The Cypriot government is now sweating over a possible rejection by the island’s parliament of the shocking set of measures imposed on Nicosia for the eurozone to bail its economy out of a likely default, announced in the early hours of Saturday.
The Cypriot government is preparing the bill to be tabled in Parliament probably on Sunday in an emergency session, as everything will have to be voted by Monday night for Cypriot banks to open on Tuesday.
President Nicos Anastasiades is to meet with party leaders at 8.30 p.m. on Saturday evening, before an emergency cabinet meeting on Sunday afternoon, in his effort to rally support for the measures following the huge reaction they have generated in Cyprus. They entail the immediate haircut of all bank accounts, the increase in tax on interest and on corporate incomes and a number of tough privatization projects.
The question is whether the Cypriot House of Representatives will approve of the bill given that the two main parties that supported Anastasiades in the presidential election, the Democratic Rally (DISY) and the Democratic Party (DIKO) do not have an overall majority. They account for 28 out of the plenary’s 56 members, but among the DIKO deputies is also Nicolas Papadopoulos, a dissident who recently resigned from vice-president of the party in disagreement with its support of Anastasiades.

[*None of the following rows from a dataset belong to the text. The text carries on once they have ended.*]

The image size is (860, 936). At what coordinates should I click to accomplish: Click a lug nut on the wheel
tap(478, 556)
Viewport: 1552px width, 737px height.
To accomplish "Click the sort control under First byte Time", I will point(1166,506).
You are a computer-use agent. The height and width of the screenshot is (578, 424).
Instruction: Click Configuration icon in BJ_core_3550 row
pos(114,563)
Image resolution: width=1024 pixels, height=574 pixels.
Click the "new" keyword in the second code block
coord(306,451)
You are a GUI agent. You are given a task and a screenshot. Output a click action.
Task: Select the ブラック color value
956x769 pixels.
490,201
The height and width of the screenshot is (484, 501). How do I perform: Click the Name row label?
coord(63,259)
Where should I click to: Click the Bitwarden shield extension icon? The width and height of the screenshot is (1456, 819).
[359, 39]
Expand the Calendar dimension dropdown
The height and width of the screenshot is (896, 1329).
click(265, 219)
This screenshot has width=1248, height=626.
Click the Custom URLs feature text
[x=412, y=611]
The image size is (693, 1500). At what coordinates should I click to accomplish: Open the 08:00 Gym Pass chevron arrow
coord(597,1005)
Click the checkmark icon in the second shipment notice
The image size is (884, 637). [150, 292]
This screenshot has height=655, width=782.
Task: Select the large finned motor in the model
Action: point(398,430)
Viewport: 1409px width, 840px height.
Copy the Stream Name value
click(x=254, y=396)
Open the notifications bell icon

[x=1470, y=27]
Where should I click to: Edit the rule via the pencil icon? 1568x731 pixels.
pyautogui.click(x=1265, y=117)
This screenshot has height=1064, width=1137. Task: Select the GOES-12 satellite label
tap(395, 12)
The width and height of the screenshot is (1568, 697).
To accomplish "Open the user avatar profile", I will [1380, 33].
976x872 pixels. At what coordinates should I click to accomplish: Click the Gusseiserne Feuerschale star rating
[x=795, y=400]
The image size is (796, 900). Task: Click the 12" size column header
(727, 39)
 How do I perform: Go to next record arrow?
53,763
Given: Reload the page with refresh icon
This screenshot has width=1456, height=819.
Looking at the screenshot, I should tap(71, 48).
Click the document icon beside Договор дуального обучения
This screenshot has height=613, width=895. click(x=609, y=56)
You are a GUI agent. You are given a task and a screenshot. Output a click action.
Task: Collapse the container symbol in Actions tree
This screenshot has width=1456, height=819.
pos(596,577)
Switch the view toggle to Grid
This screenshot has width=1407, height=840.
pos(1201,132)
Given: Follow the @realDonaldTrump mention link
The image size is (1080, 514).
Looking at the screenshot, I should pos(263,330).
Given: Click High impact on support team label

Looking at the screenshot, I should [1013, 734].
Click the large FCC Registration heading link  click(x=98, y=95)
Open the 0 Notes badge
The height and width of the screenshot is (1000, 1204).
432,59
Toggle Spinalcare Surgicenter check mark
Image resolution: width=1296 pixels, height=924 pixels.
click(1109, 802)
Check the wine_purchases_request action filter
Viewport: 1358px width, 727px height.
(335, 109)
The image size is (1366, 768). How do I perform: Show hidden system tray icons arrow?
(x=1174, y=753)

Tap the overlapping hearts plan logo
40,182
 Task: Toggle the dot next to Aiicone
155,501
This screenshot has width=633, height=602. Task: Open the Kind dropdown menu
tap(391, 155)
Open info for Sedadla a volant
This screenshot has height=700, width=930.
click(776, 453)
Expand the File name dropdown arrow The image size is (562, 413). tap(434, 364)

The bill might also get the support of some deputies from minor European Party (EVROKO), while the presidential adviser Giorgos Vassiliou, a former president himself who is in touch with many people in the Left, has been enlisted to try and convince some deputies to vote in favor of the bill. However AKEL, the main party of the Left, has signaled its opposition to the measures.
At 5 p.m. central bank governor Panikos Demetriades started a meeting with the island’s top bankers.
Sources from Germany confirmed that had the bailout package not included a Cypriot bank account haircut it would never make it through the German parliament.